Since the 1920s, robotics has come a long way. We've already seen remotely operated machines like UAVs/drones who've replaced actual pilots in the sky and the significant benefits they provide. How do you see these robots be integrated in the ranks or utilized?


----------



## Frank S. (Nov 19, 2017)

8482farm said:


> How do you see these robots be integrated in the ranks or utilized?

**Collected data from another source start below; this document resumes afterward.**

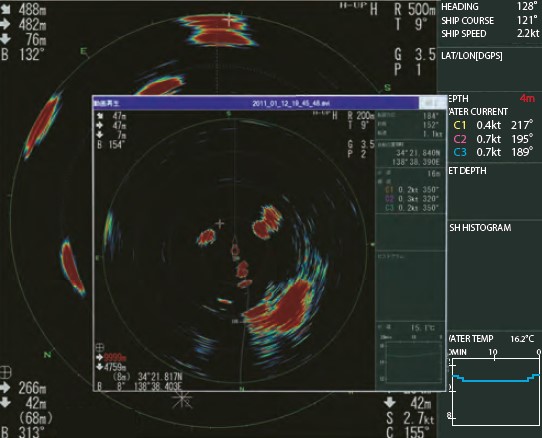Viewport: 542px width, 438px height.
Task: Click the P 1 setting on the main display
Action: click(408, 69)
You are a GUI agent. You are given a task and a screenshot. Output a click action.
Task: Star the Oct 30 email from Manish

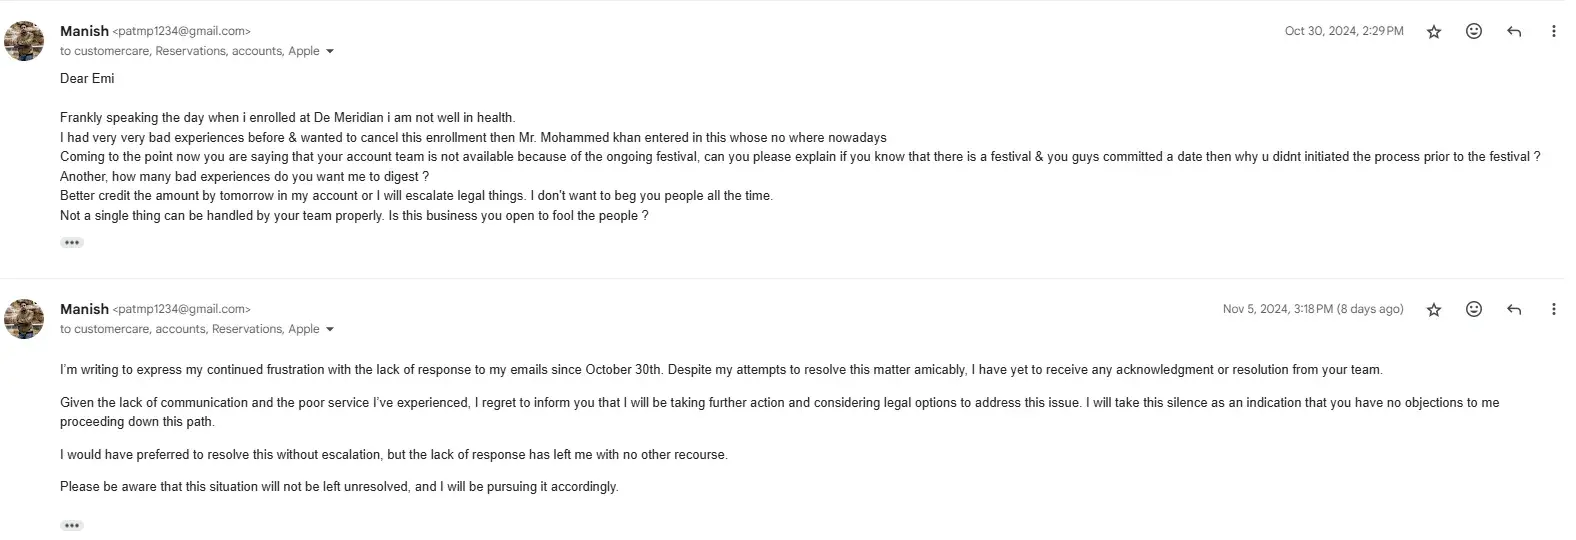[1434, 32]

You don't reference Artificial Intelligence, maybe purposefully, but one imponderable is what AI would learn and apply from contact with the enemy. That goes perhaps beyond whatever intent the manufacturer(s) and users may have.


----------



## SaintKP (Nov 19, 2017)

Frank S. said:


> You don't reference Artificial Intelligence, maybe purposefully, but one imponderable is what AI would learn and apply from contact with the enemy. That goes perhaps beyond whatever intent the manufacturer(s) and users may have.



I swear I thought I heard someone say skynet for a second, must have been the wind.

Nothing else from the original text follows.